Evidentemente nell’ambiente c’è qualcosa che le piace particolarmente. Questa è infatti la sua terza “incarnazione” pedasina. Cos’è che rende speciale Pedaso per lei?

“L’andare e il tornare è dovuto al mio carattere, perché sono un po’ “instabile” e tendo spesso a cambiare. Però, come si dice, al cuore non si comanda; devo molto a Pedaso per la mia carriera, perché mi ha dato l’opportunità di crescere come giocatore e come persona, di maturare sul campo permettendomi anche degli errori e senza mai mettermi troppa pressione. Questo non deve però far passare in secondo piano il fatto che qui si lavora benissimo e con il sorriso sulle labbra: tutte le volte che ho giocato a Pedaso c’è sempre stato un gruppo vero e non ci sono mai stati problemi con i compagni.

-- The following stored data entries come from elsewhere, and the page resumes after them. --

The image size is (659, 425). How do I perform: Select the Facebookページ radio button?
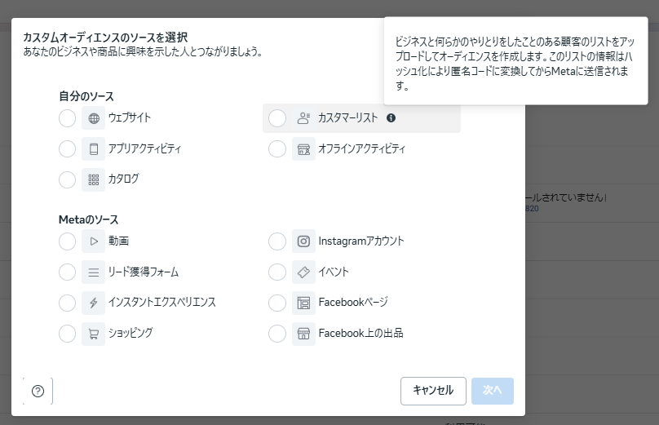click(277, 303)
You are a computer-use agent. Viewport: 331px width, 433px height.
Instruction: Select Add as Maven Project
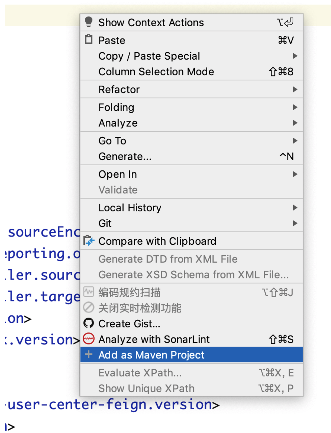tap(151, 355)
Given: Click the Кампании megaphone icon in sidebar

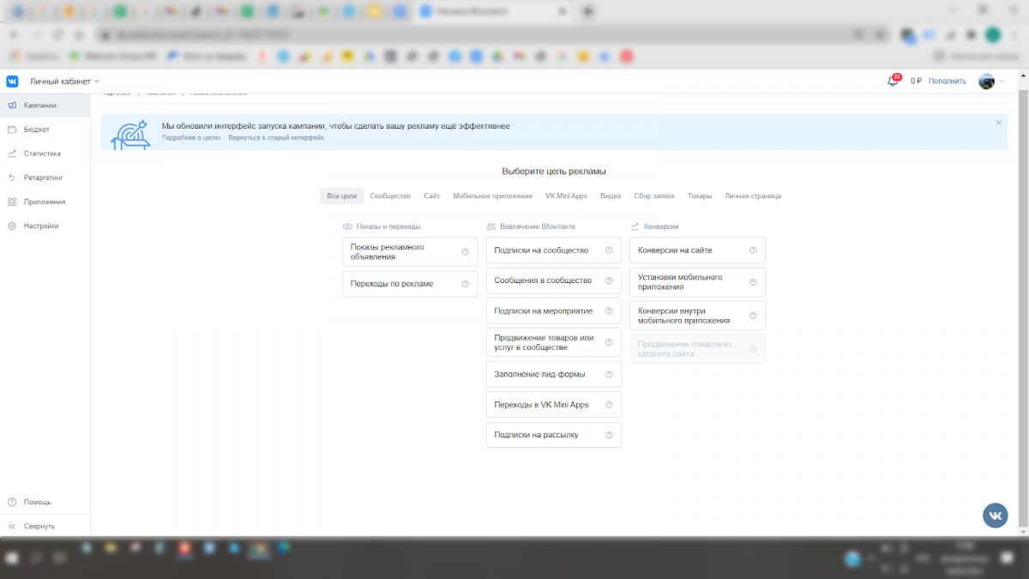Looking at the screenshot, I should click(x=12, y=106).
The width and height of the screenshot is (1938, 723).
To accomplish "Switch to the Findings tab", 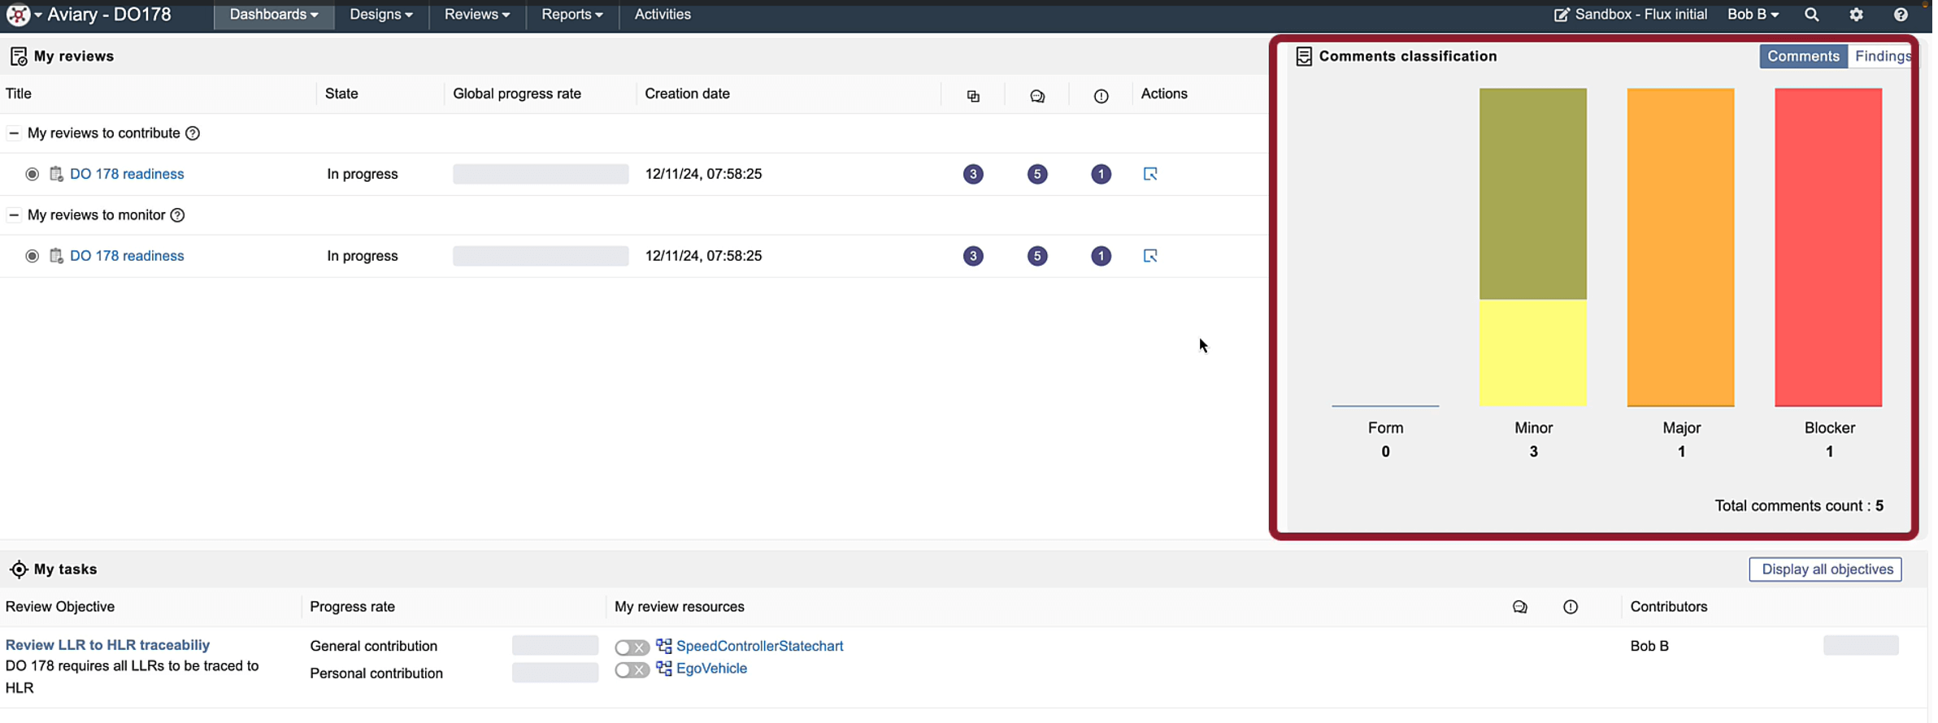I will click(x=1882, y=56).
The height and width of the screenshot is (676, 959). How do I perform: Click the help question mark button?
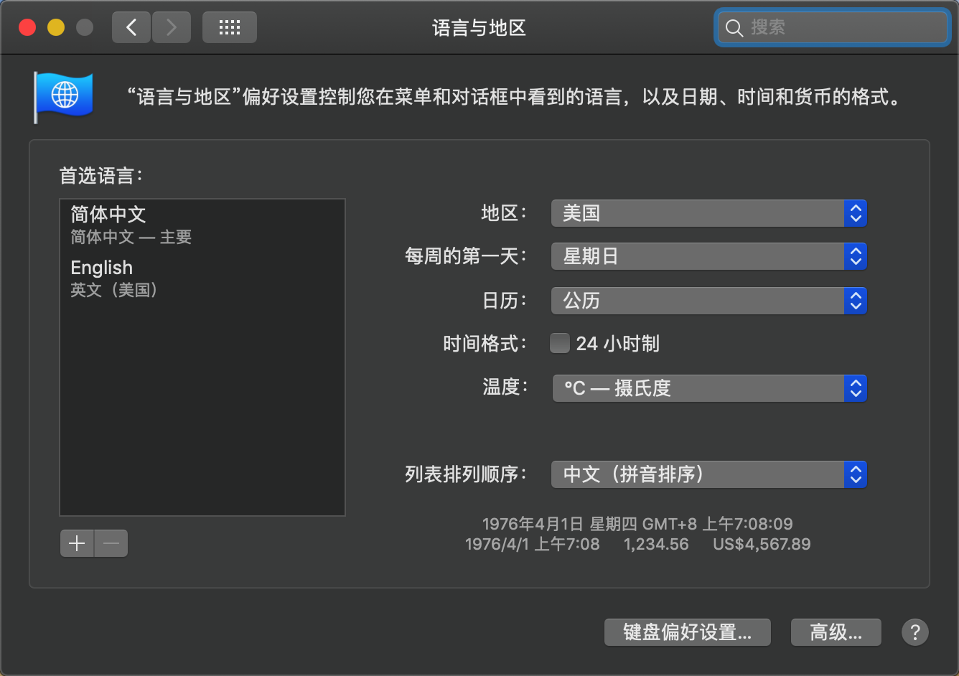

Nella sua ultima stagione pedasina l’annata ebbe un andamento simile a questa: girone d’andata altalenante, poi grande accelerazione e rimonta in quello di ritorno. Vede similitudini tra le due stagioni? Qual è stata secondo lei la svolta quest’anno?

“Ci sono molte similitudini tra le due stagioni, però il campionato di quest’anno è molto più tosto. Senza nulla togliere all’annata della promozione, perché la gioia è stata immensa, nel rapporto tra le potenzialità della squadra e il livello del campionato abbiamo fatto molto meglio quest’anno. Intendiamoci, anche in questa stagione avevamo delle potenzialità molto alte ma, come dicevo prima, il livello delle avversarie è cresciuto. Quest’anno la svolta è arrivata quando abbiamo capito che non potevamo sottovalutare nessuno e che dovevamo essere più tosti mentalmente, perché forse prima inconsciamente capitava che in alcune partite giocassimo più morbidi e tranquilli. Al di là del fatto che all’inizio segnavamo anche poco, secondo me il vero miglioramento lo abbiamo fatto più che altro in difesa, il che ci ha permesso di alzare i ritmi e di crescere anche in attacco. Siamo stati bravi tutti, dal primo all’ultimo, perché ognuno ha dato il suo apporto in ogni partita e questa è la caratteristica delle grandi squadre. Siamo cresciuti tutti quanti insieme, non uno più degli altri”.

La partita di stasera contro Fossombrone è inutile ai fini della classifica. C’è però ancora grande incertezza su chi sarà la vostra avversaria al primo turno di playoff. Chi evitare tra le formazioni in lotta?

“Sì, in effetti la partita con Fossombrone non incide granché né per noi né per loro. Ai playoff vorrei evitare il Loreto Pesaro, perché la squadre pesaresi sono sempre ostiche, tecnicamente forti e il loro è un campo storicamente difficile”.